Sheldon Caref: BioAgro for Science for Life is dedicated to ensuring that the final food product achieves the maximum density of micronutrients with the least cost production.  We have developed a complex consortium of aerobic specialised and generalised bacteria, fungi, yeasts, and algae that are able to fix atmospheric nitrogen, make soil potassium and phosphorus soluble, incrementing the soil microbiome and assimilating all of the plants needed soil nutrients to ensure a healthy plant at the least cost.

We help producers grow food to ensure that humans have all the daily needed nutrients for healthy bodies.  Masanobu Fukuoka said it best, “The ultimate goal of farming is not the growing of crops, but the cultivation and perfection of human beings.”  The focus on production exclusively is a grave error today.  It places the burden on producers to dedicate the production methods for profit, not quality of life food.  When production for profit becomes the mainstay of agriculture, food sovereignty and safety are lost. In place of variety, we deliver the most profitable crops.  In place of local food safety, we only seek those with money.  The poor and vulnerable consumers lose, and we lose valuable, resistant plant species and the plants ability to adapt to climate change.

#LBS: In what specific ways does biofortification diverge from conventional chemical induction methods, and what ecological and health considerations are in play here?

Sheldon Caref: Conventional agriculture is the use of artificial inputs that bypass nature’s processes established over the past 380 million years.  There are forests that are 180 million years old that require no inputs as they can naturally cycle detritus, apply the symbiotic relationship of the plant’s photosynthesis with the soil microbiome for nutrient uptake. By inoculating pour consortium of microorganisms, we can enhance nature’s processes without any other input.
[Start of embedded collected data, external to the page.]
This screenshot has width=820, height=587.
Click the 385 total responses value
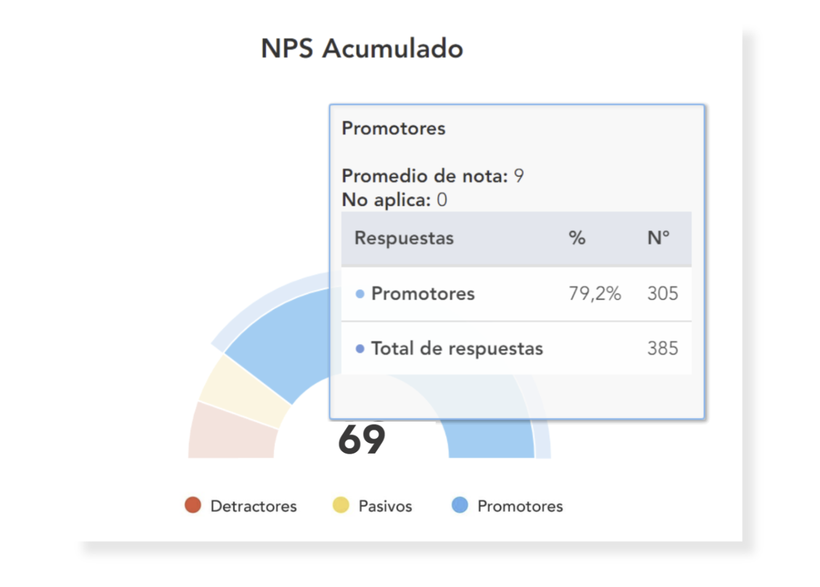click(x=662, y=349)
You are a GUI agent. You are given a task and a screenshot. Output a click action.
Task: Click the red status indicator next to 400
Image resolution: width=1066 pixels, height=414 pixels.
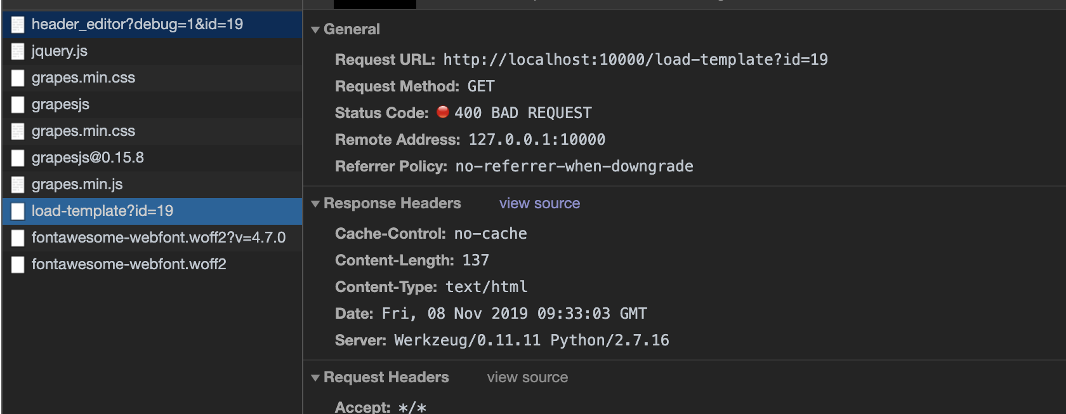coord(444,112)

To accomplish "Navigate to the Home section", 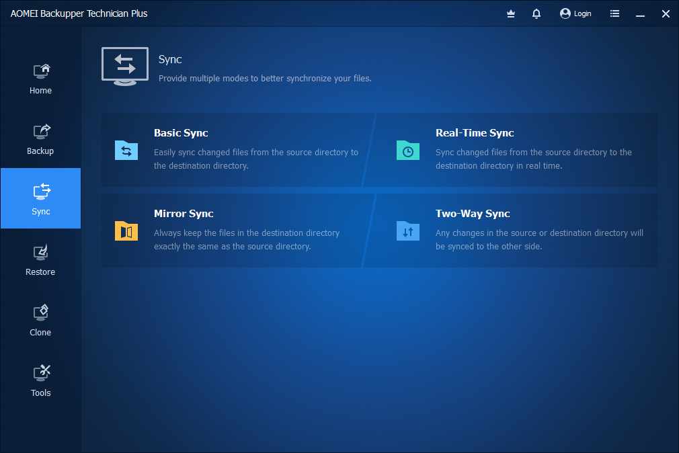I will (x=40, y=79).
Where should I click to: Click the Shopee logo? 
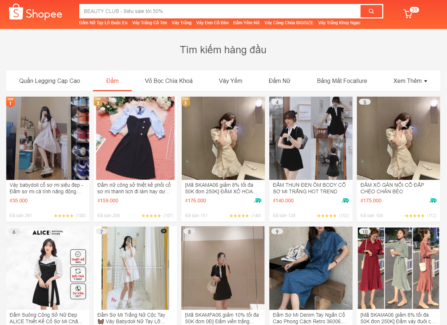[x=35, y=13]
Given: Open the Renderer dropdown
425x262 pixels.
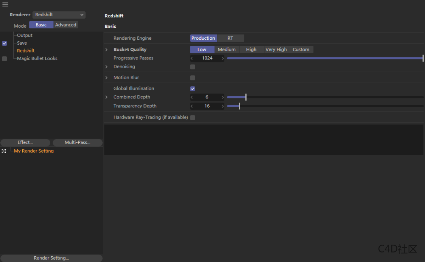Looking at the screenshot, I should (59, 15).
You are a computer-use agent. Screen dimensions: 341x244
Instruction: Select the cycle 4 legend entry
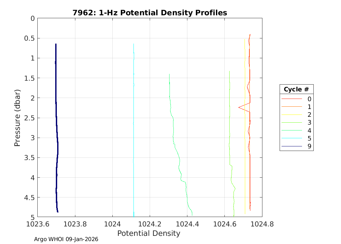[x=296, y=130]
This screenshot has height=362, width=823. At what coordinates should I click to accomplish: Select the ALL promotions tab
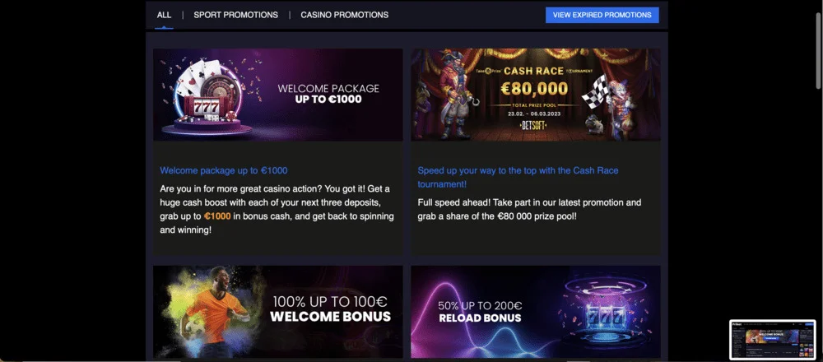164,15
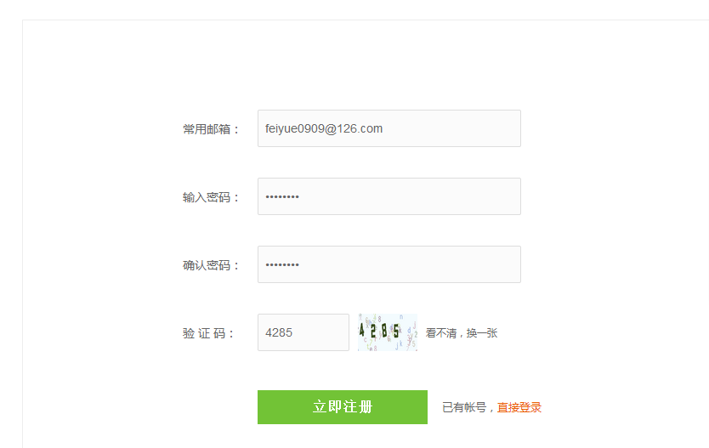
Task: Click the 验证码 label
Action: (207, 333)
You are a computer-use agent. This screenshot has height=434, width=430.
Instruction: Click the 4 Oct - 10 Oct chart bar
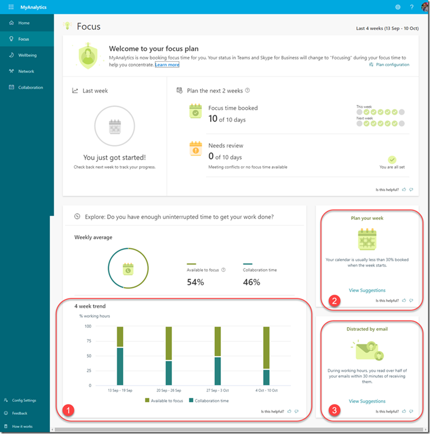(266, 356)
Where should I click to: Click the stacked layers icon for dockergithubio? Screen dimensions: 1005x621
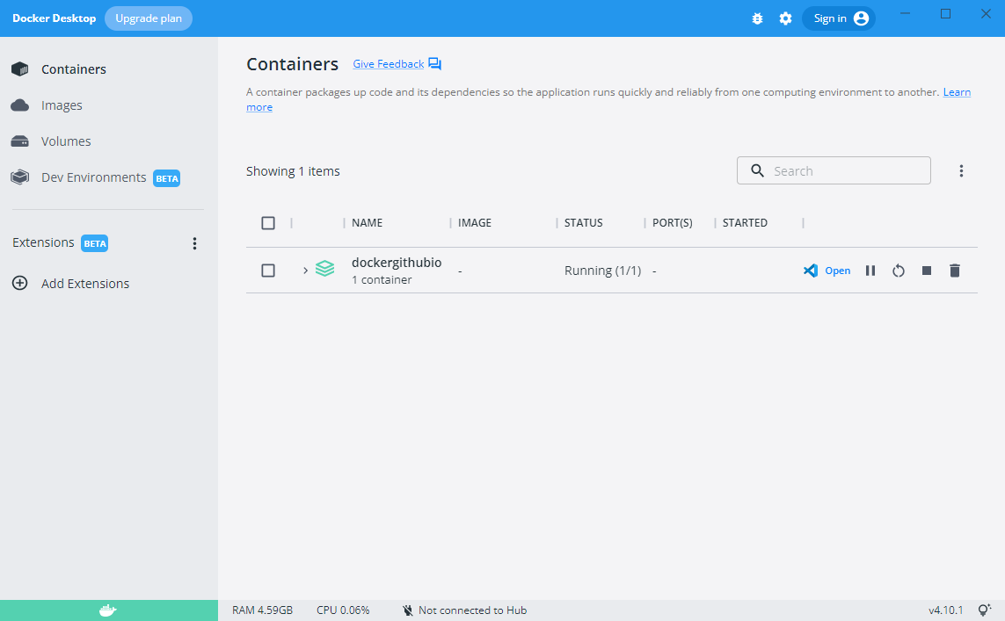tap(325, 270)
This eliminates the need for fertilisers, growth hormones and when the soil is fully remediated, we significantly reduce the use of pesticides.
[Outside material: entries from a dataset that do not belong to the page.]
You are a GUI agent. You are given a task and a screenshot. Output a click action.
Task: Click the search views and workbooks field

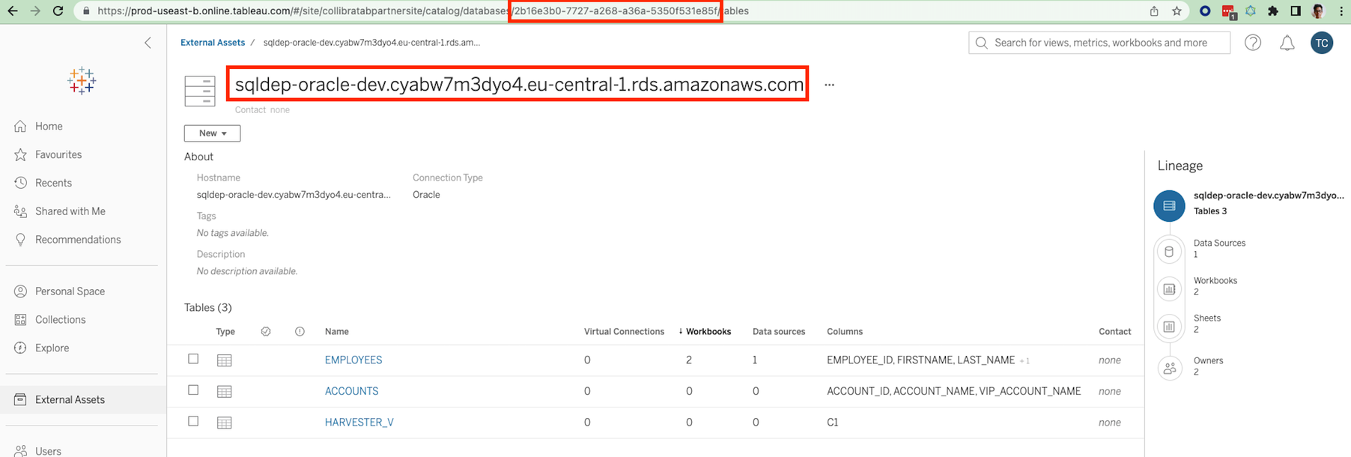[x=1101, y=43]
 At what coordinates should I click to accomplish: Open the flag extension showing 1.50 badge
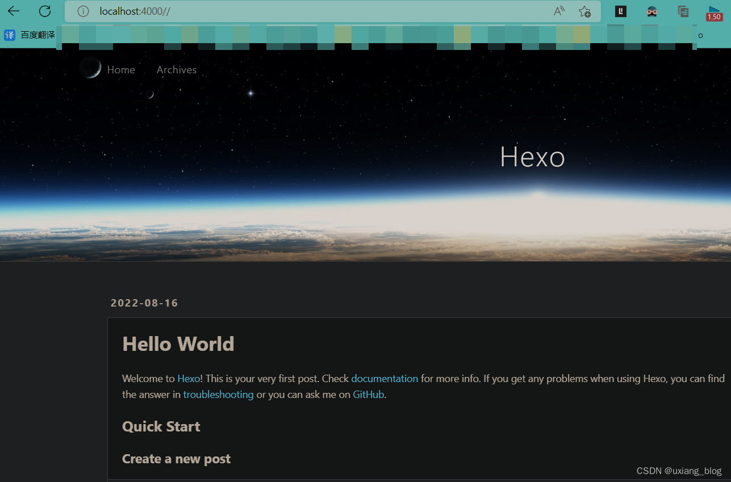tap(714, 11)
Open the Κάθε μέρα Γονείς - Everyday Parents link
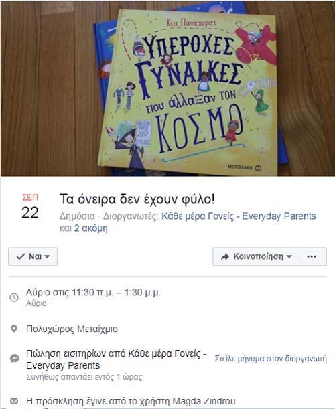The height and width of the screenshot is (409, 335). coord(239,216)
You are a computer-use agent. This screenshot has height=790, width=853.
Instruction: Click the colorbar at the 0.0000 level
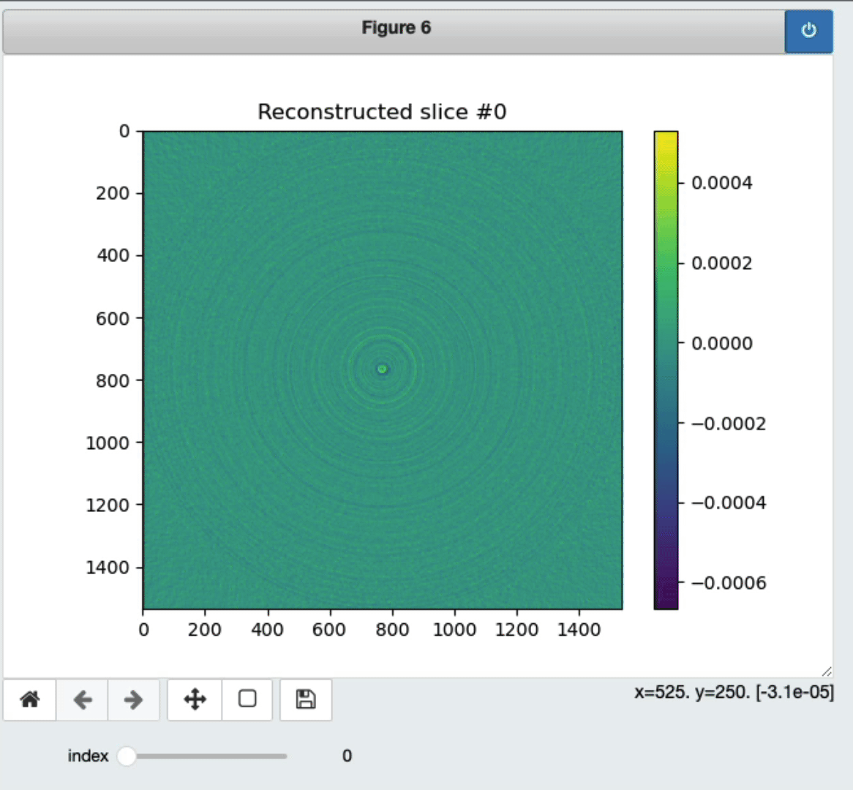[666, 343]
The result is a naturally produced food that regenerates all of nature's ecosystem elements and healthier human production methods that eliminate all artificial chemical use and single function biological products.

#LBS: What long-term environmental and economic benefits can be expected when transitioning from conventional agriculture to organic farming methods?
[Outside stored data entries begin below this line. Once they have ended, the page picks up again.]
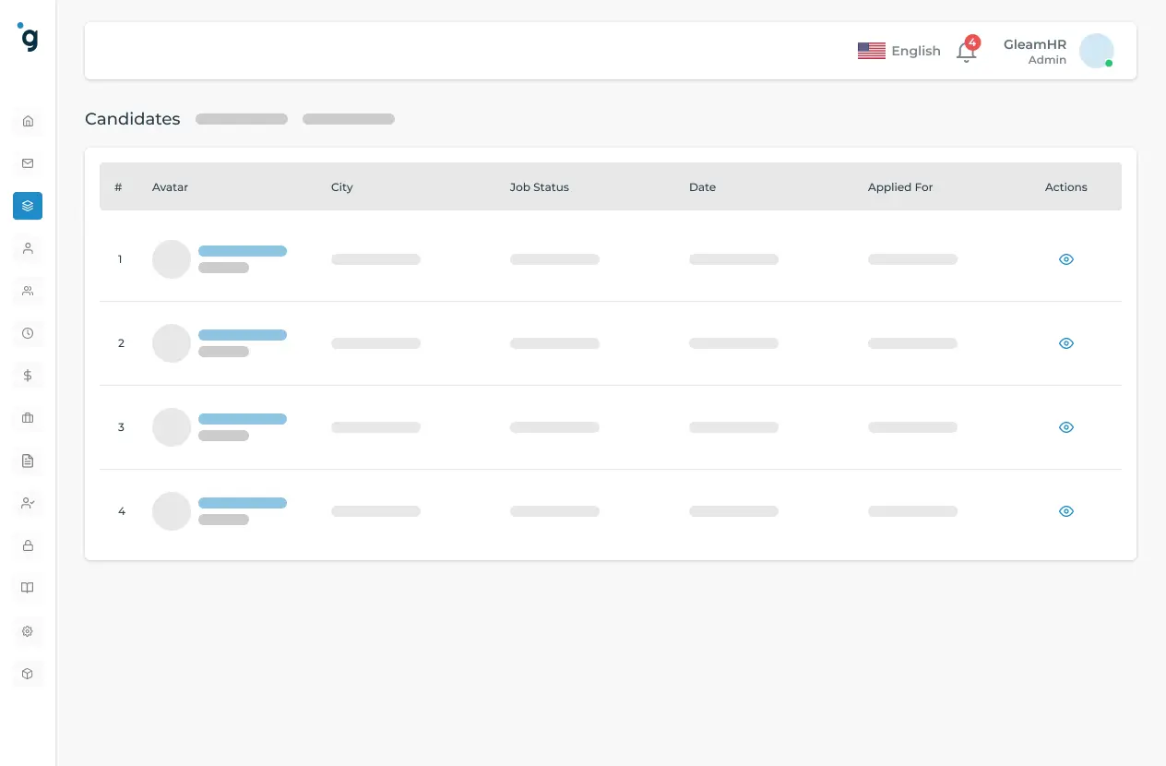Open the home icon in sidebar
The height and width of the screenshot is (766, 1166).
tap(28, 121)
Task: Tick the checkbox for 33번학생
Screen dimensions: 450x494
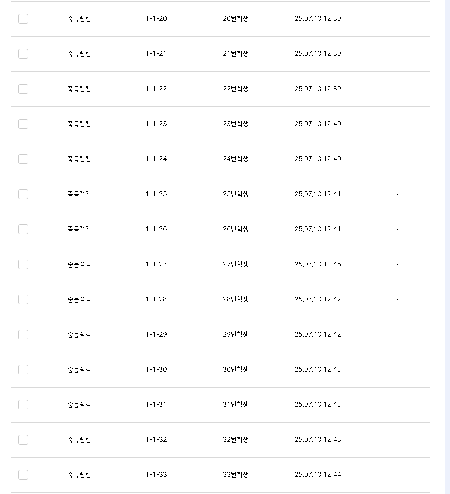Action: coord(23,475)
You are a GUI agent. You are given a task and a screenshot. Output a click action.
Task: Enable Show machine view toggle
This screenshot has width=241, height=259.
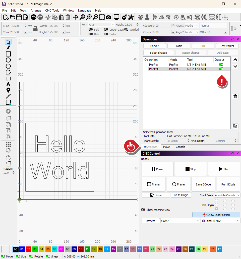143,210
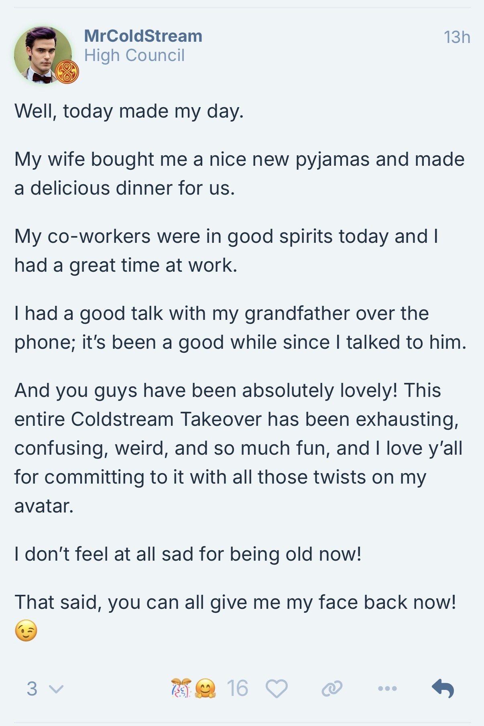
Task: Click the paragraph about new pyjamas
Action: [240, 173]
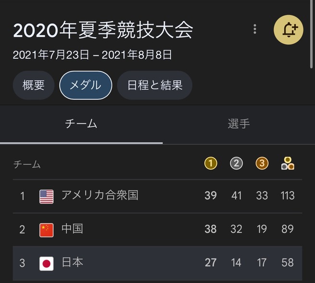Open the 日本 team row
Viewport: 315px width, 283px height.
158,263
Sheldon Caref: The use of Bioagro Science for Life products is accompanied with current organic production practices that include cover crops, beds, terraces and permaculture conservation of water and planting of trees.  Farmers can choose to continue with row cropping and inoculate the soil, but they will lose the advantages and soil improvements that are achieved with organic practices.

#LBS: Could you please delve into the specific strategies and practices utilised in organic farming and Bioagro; how do these methods differ in terms of promoting sustainability and environmental stewardship?

Sheldon Caref: The use of the BioAgro Science for Life products mitigates greenhouse gases significantly by eliminating fertilisers and by increasing active soil carbon.

The current level of nitrous oxide in the atmosphere is 25% of all GHG that has been accumulated mostly after the initiation of the “green revolution” through the excessive application of nitrogen and phosphorus. The nitrous oxide has a lifespan of 114 years and can hold up to 300 times more heat from the solar earth reflected UV. The excess phosphorus leaches into the groundwater system removing algae blooms that remove oxygen from the water, killing marine life and producing free carbon molecules.

Inoculation of a complex microorganism consortium has been shown to sequester four times more carbon than by any other method.

#LBS: Can you elucidate how Bioagro aligns with the principles of sustainable farming, including its commitment to soil health, biodiversity conservation, and minimising environmental impact?

Sheldon Caref: BioAgro Science for Life investigates the natural use of known plants, soil processes for all plants and plant families based on the soil microbiome.  This guarantees a healthy soil, healthy plants, healthy humans, and a healthy planet.  The philosophy is a Metabolic Agriculture where the growing of food is integrated into the entire planet and its organism’s ecosystem metabolically - one thriving organism.

#LBS: The London Biotechnology Show 2024 aims to explore and promote biotech solutions in the world, including solutions in agriculture? What is the significance of these biotech-led agriculture solutions?

Sheldon Caref: Agriculture is the single most important industry that can have the greatest impact positively or negatively on global warming, planet organisms’ regeneration, human health, and our economy.